В спальне на постели лежал он, мой любимый отец. Простыни были непритязательно коричневыми, так что кровь на них смотрелась просто темным пятном. Мамина лампа для чтения стояла включенной и освещала комнату – едва достаточно. Впоследствии я узнала, что резаные раны были и в других местах, но я увидела только нож в горле. Я точно знала, что это за нож. Мать резала им хлеб и мясо. В будущем, бывая в богатых домах, мне предстояло узнать, что есть ножи для хлеба, а есть ножи для мяса, а есть еще для фруктов. Всевозможные виды ножей. Моя мать сочла бы это баловством. Она резала все одним ножом – своим
Я когда-то выкликала его имя каждый вечер. Это была традиция, заведенный порядок. Я ждала у окна в парадной гостиной, которой мы никогда не пользовались, со старинной мебелью и камином, отделанным штукатуркой. Я смотрела сквозь шторы, выглядывая свет фар папиного автомобиля. Если они появлялись в девять минут седьмого, я была уверена, что моя жизнь наверняка кончена. В то же время я не могла даже вообразить самое страшное событие в мире – потерю отца.

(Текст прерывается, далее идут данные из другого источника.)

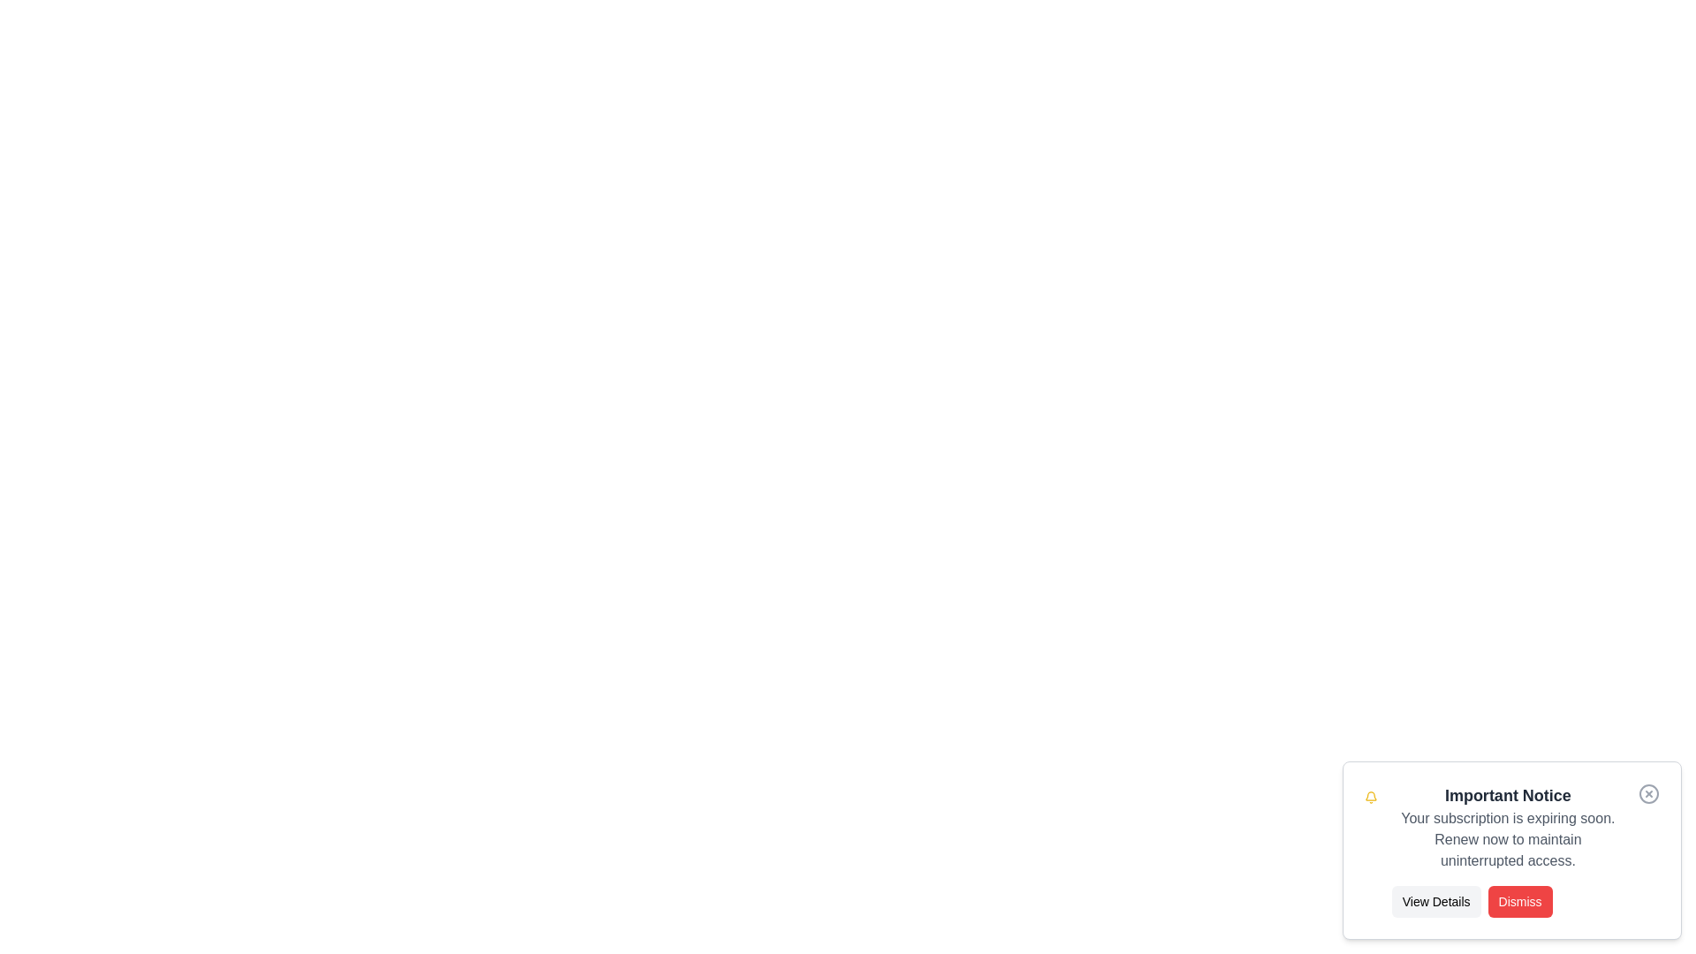 This screenshot has width=1696, height=954. I want to click on the yellow bell icon representing a notification symbol located at the top-left corner of the notification card titled 'Important Notice', so click(1370, 797).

Я пробиралась к гаражу и начинала хлопать в ладоши и одновременно выкликать его имя тоненьким пронзительным голосом, по одному хлопку на каждый слог: «Па-по-чка!» Тогда он выходил из машины – с портфелем, пахнущим больницей, – и его глаза вспыхивали при взгляде на меня, и отец улыбался счастливейшей, добрейшей улыбкой. Он подхватывал меня на руки, что бы ни было в тот момент у него в руках.
То, что я увидела тогда, казалось невозможным. Но именно это и случилось. Я узнала, что невозможное возможно. В каком-то смысле нет ничего более освобождающего.
Я бросилась к кровати и попыталась приподнять тело отца. Разумеется, он был слишком тяжел для меня. Нож засел очень глубоко. Поверишь ли ты, что я его вытащила? Я бы сделала для папы что угодно. Никогда не забуду это чувство. Кажется, он ожил на секунду, когда нож вышел наружу. Вся моя пижама была залита кровью. Я подумала, что мать рассердится из-за того, что я так испачкалась, и это был первый раз, когда я подумала о ней. И тогда я стала кричать:
Дверь ванной тоже была открыта, и я не хотела оставлять отца, но пришлось. Я побежала с ножом в руке в ванную, и там лежала моя мать – в ванне, со вскрытыми запястьями – но она мертва не была. Она была только почти мертва. Ее глаза моргали, губы двигались. И, не знаю, я думаю об этом каждый день, не меньше одного раза в день, хотя иногда и по сто раз на дню, я думаю: если бы я тогда сразу позвала на помощь, может быть, мать успели бы спасти. Но я не позвала на помощь сразу. Не по злому умыслу. Просто тогда я об этом не подумала. Моя мать была все еще жива, и она была моим авторитетом, она была моим богом. Ее соски и волосы плавали над уровнем розовой воды. Матери не нравилось мочить волосы. Она мыла их только раз в три дня или даже реже. Никогда не погружалась в бассейн выше уровня плеч. Океан, озеро? – и речи быть не может.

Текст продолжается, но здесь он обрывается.